The task
Pull every line that includes the word "This" out of the data below and copy it.
=== Dataset records ===
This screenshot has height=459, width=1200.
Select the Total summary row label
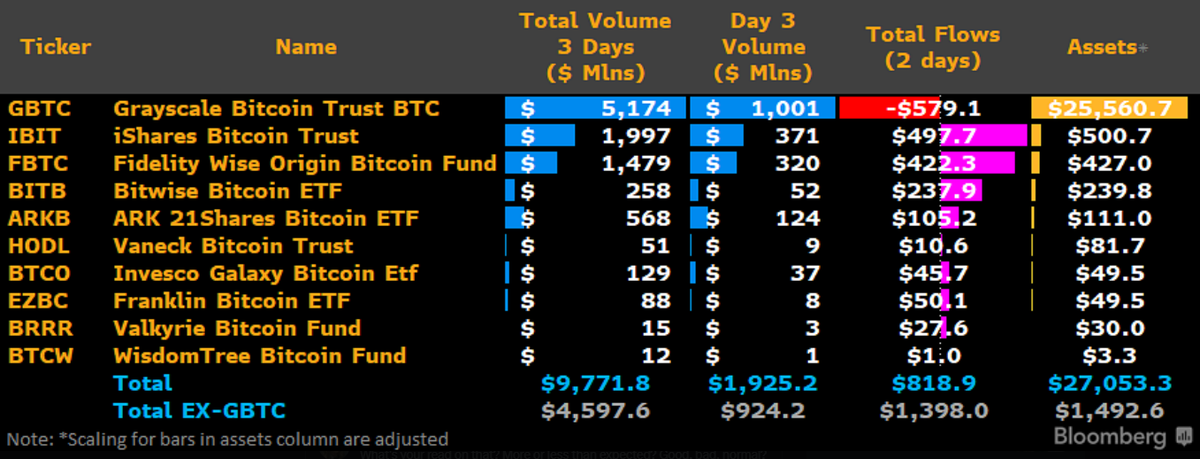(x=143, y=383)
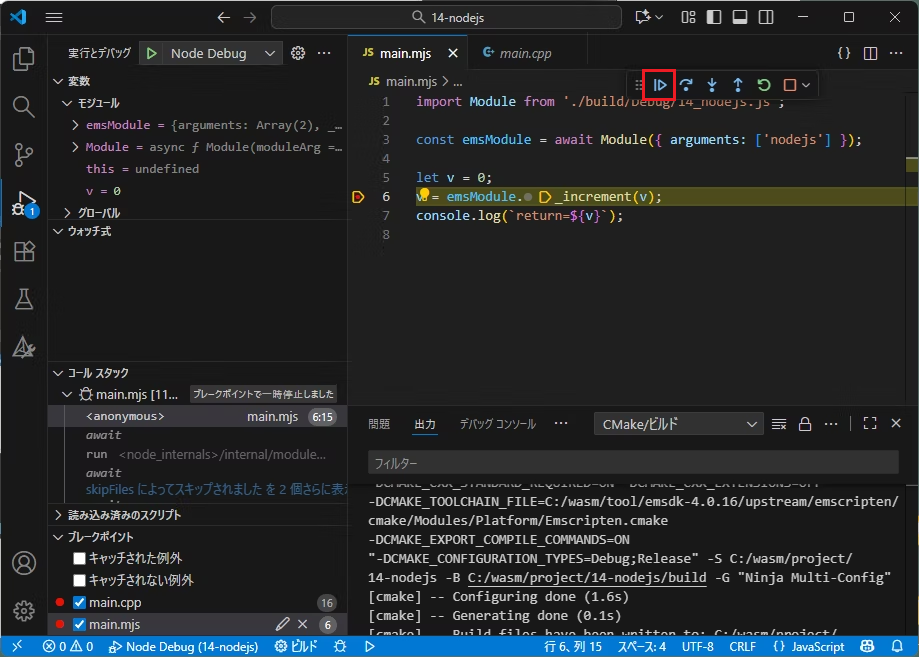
===
=== Dataset records ===
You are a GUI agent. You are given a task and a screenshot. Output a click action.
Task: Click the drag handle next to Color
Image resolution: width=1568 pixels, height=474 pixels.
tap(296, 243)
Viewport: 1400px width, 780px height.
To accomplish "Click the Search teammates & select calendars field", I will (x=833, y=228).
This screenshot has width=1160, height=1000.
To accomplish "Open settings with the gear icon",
===
Solution
This screenshot has height=459, width=1200.
This screenshot has width=1160, height=1000.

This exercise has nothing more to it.